World’s Very Smallest Bird
Hummingbirds
Hummingbirds are New World birds that constitute the family Trochilidae. They are among the smallest of birds, most species measuring in the 7.5–13 cm range. Indeed, the smallest extant bird species is a hummingbird, the 5-cm bee hummingbird, weighing less than a U.S. penny. They are known as hummingbirds because of the humming sound created by their beating wings which flap at high frequencies audible to humans.
They hover in mid-air at rapid wing-flapping rates, typically around 50 times per second, allowing them also to fly at speeds exceeding 15 m/s, backwards. Hummingbirds have the highest metabolism of any homeothermic animal. To conserve energy when food is scarce and nightly when not foraging, they go into torpor, a state similar to hibernation, slowing metabolic rate to 1/15th of its normal rate.
Wing structure and colors
Many of the hummingbird species have bright plumage with exotic coloration. In many species, the coloring does not come from pigmentation in the feather structure but instead from prism-like cells within the top layers of the feathers. When light hits these cells, it is split into wavelengths that reflect to the observer in varying degrees of intensity.

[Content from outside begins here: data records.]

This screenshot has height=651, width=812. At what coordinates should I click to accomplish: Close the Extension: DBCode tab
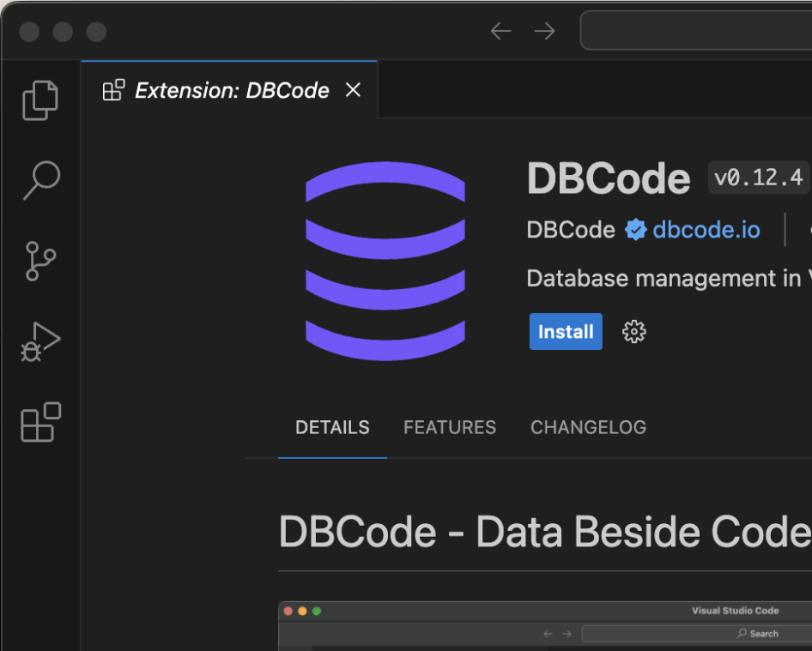pos(353,90)
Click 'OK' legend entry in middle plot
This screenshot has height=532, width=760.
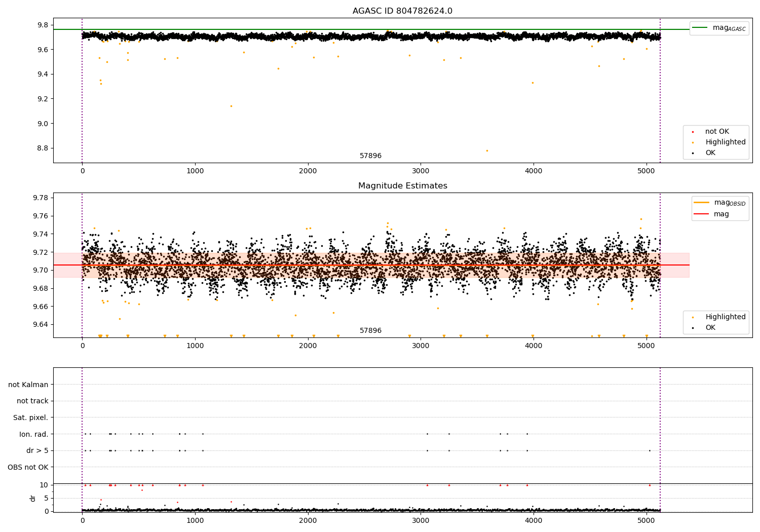point(710,328)
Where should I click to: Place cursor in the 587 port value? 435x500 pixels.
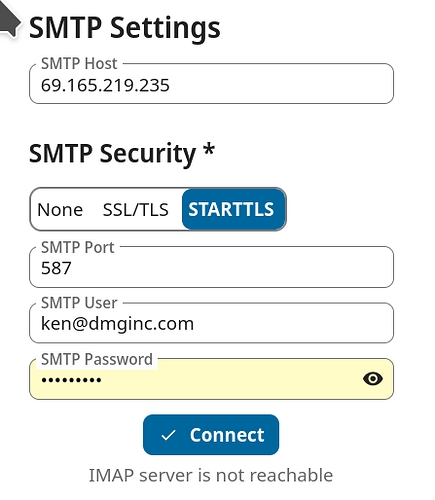tap(56, 268)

The hummingbird feather structure acts as a diffraction grating. The result is that, merely by shifting position, a muted-looking bird will suddenly become fiery red or vivid green. However, not all hummingbird colors are due to the prism feather structure. The rusty browns of Allen’s and rufous hummingbirds come from pigmentation. Iridescent hummingbird colors actually result from a combination of refraction and pigmentation, since the diffraction structures themselves are made of melanin, a pigment.
Diet
Hummingbirds drink nectar, a sweet liquid inside certain flowers. Like bees, they are able to assess the amount of sugar in the nectar they eat, they normally reject flower types that produce nectar that is less than 10% sugar and prefer those whose sugar content is higher. Nectar is a mixture of glucose, fructose and sucrose and is a poor source of nutrients, so hummingbirds meet their needs for protein, amino acids, vitamins, minerals, etc. by preying on insects and spiders.
Superficially similar birds
Some species of sunbirds of Africa, southern and southeastern Asia and Australia resemble hummingbirds in appearance and behavior, as do perhaps also the honeyeaters of Australia and Pacific islands. These two groups, however, are not related to hummingbirds, as their resemblance is due to convergent evolution. The hummingbird moth is often mistaken for a hummingbird.